# Direction:
Reproduce the records word for word, beginning at their first line and stopping after the line that contains "will [x=1125, y=504].". Include both of those lines.

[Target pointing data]
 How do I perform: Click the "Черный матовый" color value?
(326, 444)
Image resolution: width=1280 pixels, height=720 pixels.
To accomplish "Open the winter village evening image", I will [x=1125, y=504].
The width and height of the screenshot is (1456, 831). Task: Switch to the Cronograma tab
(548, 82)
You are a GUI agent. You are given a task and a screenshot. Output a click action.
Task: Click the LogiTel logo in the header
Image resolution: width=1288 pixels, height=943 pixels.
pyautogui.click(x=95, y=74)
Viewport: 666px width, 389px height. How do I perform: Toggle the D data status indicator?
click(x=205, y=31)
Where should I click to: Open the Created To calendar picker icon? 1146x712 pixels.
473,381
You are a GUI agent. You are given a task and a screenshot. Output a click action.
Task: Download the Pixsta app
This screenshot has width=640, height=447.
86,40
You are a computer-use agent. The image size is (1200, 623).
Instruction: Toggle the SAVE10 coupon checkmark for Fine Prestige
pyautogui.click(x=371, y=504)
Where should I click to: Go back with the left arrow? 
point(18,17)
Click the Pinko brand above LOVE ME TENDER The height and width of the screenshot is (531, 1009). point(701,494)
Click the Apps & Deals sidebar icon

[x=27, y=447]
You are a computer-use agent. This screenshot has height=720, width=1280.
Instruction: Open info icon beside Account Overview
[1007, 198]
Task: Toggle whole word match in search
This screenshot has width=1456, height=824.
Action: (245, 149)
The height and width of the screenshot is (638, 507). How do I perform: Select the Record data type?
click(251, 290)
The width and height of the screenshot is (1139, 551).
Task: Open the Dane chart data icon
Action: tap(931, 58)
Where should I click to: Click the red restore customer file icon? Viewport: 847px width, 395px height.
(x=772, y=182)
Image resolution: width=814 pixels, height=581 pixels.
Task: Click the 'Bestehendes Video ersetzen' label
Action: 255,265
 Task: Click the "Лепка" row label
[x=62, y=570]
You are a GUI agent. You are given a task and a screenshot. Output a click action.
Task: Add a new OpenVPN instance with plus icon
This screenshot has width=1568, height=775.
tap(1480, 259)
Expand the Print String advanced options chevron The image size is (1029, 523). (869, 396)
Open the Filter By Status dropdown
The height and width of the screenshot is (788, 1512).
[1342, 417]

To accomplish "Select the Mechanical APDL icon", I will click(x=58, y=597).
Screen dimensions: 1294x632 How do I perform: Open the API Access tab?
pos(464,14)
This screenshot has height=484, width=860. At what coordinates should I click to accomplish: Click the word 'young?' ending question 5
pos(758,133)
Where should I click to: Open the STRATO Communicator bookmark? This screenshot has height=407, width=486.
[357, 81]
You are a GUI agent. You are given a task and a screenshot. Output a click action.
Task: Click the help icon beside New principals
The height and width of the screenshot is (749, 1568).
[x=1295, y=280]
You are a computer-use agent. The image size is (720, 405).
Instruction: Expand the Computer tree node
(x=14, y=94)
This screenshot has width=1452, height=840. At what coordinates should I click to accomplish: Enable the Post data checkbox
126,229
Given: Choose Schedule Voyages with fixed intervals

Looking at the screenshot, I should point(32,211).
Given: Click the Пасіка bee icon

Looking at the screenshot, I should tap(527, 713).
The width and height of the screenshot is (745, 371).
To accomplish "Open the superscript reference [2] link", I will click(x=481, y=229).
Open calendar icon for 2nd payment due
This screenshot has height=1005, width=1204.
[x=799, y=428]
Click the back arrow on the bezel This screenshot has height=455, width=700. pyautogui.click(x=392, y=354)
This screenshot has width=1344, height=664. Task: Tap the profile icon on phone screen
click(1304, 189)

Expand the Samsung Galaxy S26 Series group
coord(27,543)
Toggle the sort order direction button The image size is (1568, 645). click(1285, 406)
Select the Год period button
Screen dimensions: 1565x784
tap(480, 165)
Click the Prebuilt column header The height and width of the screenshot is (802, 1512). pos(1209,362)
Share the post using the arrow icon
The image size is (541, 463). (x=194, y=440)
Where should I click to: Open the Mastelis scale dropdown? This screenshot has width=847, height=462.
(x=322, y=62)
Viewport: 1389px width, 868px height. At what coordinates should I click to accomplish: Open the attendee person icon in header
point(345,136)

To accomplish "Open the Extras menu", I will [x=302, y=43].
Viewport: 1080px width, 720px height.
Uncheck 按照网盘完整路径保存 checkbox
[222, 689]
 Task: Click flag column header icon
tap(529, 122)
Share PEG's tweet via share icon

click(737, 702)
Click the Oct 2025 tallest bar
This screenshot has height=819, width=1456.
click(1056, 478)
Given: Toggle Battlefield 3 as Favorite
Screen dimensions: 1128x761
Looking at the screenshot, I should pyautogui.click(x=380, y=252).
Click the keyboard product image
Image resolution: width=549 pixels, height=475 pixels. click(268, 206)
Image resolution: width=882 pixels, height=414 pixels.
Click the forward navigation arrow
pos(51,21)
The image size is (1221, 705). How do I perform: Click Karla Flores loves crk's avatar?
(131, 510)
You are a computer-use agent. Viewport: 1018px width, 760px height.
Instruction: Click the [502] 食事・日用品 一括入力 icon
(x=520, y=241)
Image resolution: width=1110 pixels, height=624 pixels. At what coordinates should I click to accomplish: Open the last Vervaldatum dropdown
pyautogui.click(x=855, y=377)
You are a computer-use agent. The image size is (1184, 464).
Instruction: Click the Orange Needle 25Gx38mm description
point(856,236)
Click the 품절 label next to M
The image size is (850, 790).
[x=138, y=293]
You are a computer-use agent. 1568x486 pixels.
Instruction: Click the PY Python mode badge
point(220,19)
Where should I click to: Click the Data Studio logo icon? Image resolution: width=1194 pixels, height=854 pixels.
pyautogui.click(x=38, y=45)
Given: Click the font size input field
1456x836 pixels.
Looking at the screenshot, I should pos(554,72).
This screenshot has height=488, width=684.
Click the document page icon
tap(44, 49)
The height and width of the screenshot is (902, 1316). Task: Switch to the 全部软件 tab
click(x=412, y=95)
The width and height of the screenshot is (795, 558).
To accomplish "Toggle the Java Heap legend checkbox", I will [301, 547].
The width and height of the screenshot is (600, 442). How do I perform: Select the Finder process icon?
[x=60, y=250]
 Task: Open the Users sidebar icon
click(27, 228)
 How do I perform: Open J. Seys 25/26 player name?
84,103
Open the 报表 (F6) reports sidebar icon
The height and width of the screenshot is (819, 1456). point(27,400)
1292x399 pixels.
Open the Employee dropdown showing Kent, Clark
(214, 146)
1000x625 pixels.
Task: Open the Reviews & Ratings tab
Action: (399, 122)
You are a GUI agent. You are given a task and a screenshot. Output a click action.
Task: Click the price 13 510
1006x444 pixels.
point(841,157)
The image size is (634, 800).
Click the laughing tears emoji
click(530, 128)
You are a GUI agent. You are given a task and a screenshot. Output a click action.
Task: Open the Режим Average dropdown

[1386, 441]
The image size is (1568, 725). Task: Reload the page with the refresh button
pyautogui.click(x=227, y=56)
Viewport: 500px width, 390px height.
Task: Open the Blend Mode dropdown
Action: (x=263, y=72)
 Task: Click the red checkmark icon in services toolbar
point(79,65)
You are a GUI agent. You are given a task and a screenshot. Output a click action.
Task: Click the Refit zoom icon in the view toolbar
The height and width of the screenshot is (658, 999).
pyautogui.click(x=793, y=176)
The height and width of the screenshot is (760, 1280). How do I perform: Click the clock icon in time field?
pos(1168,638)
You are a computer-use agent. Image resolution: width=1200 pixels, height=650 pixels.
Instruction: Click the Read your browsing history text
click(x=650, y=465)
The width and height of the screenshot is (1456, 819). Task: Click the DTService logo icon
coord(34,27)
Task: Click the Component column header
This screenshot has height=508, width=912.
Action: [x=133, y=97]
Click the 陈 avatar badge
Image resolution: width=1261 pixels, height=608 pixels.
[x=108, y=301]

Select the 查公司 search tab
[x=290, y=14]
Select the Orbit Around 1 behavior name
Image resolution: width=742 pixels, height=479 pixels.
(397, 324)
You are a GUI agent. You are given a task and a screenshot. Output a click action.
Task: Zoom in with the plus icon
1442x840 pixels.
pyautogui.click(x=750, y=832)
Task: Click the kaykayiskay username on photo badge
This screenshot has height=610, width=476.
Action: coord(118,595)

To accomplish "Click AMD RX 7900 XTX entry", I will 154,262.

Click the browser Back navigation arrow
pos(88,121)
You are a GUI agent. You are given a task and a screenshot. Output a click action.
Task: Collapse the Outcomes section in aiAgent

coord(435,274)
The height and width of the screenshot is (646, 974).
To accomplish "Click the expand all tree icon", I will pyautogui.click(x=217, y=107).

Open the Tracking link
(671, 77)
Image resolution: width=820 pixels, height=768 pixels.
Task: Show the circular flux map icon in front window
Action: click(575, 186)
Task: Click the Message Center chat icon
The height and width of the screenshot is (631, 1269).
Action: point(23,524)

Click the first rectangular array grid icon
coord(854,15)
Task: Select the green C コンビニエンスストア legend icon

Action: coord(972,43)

# Complete answer:
 How do I perform: Click the "Черный матовый" color value?
(326, 444)
Image resolution: width=1280 pixels, height=720 pixels.
To accomplish "Open the winter village evening image", I will [x=1125, y=504].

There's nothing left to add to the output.